Levada improvements also now let tourists reach relatively uninhabited parts, but few of the books describing levada walks pay any attention to the butterflies their adherents would inevitably encounter on their rambles. It seemed to me that personally exploring more of the island, particularly in the west, such as the heavily wooded region of Ribeira de Janela, or the land around Ponto de Parga, to seek out spots where butterflies might be seen, (and maybe new species discovered), might prove to be a pleasant retirement hobby. With this objective in mind I was hooked, and started to read up on the history, biology, variety, and conservation problems of the butterfly world in general and Madeira in particular. I studied maps, satellite inspections, the immense past literature of the Lepidoptera and I trekked into its little-visited valleys, rivers, and slopes of the terrain, exploring regions of the island where these colourful insects might best be sighted. This book presents the fruits of my labour, for the benefit of biologists, tourists, life scientists, and the general reader.

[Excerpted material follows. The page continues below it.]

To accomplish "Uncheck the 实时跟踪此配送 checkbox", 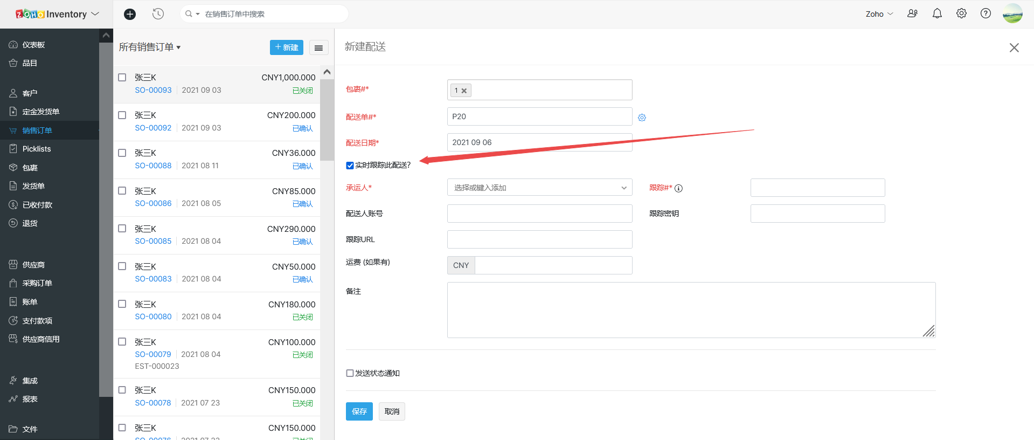I will pos(350,166).
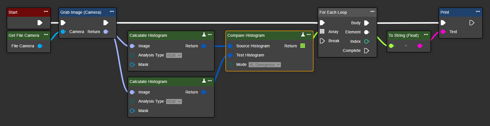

It was a fascinating journey, and I am pleased to share it with you.

Most of the people I have to thank for their enormous contribution to this book are totally unaware of their guidance. In these days of the Internet there is so much available online that one scarcely needs to leave one’s desk to become relatively knowledgeable about any topic of interest, and so it is with butterflies. One is standing on the digital shoulders of giants in this field, whom I hope I have suitably identified not only in the text but in the pointers for further reading. Whatever did we do before the web!? Before these modern experts there were whole generations of pioneers who did the hard work of scouring countrysides, voyaging perilously on seas before flying had been invented, venturing into habitats yet unchronicled, spending long hours in observation, and even longer hours illustrating the insects before the invention of macro lens photography or timelapse and slomo micrography. I aim to have given to these too my respect and recognition, not neglecting the contribution of the lady lepidopterists, whose task was arguably even harder.

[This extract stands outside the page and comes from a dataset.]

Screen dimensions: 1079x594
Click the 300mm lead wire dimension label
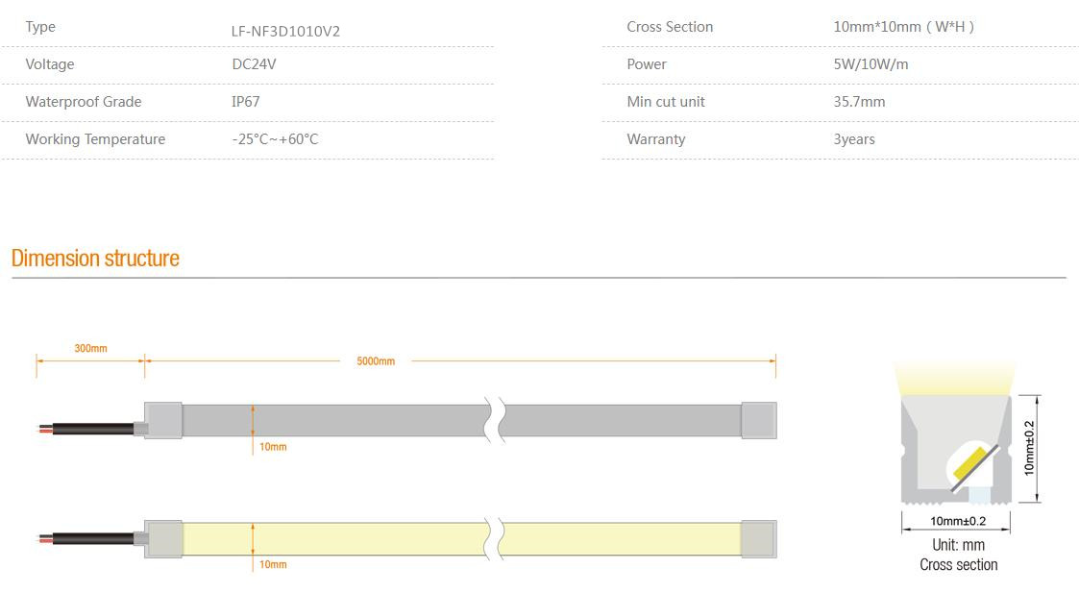[90, 348]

I hope this book will acquaint readers with an understanding of the butterflies present in Madeira island and their habitats. More than that, I hope it will encourage the reader to help protect, chronicle, and conserve these beautiful fragile creatures for the delight of future generations. “The butterfly world project is aiming to help avert a global catastrophe. Ninetyfive percent of all animal species on this planet are invertebrates, that is to say, animals without backbones. If animals with backbones, like me, were to disappear overnight, the invertebrate world would get on very well. But if the invertebrates disappear the ecosystems of the world would collapse within days. So it behoves us all to do what we can to protect the insect world”. (Sir David Attenborough). At the time of those words in 2013, seventy six percent of British butterflies had declined in the previous twenty years. Indeed, butterfly species decline has outstripped those of birds or plants. The world is experiencing a mass extinction of its own making. At present we do not know what the trends are in Madeira, so at the end of this book is a Table to monitor the changes in Madeiran butterfly populations year by year.

Take part, and become part of the solution!​ I hope this book will acquaint readers with an understanding of the butterflies present in Madeira island and their habitats. 

More than that, I hope it will encourage the reader to help protect, chronicle, and conserve these beautiful fragile creatures for the delight of future generations.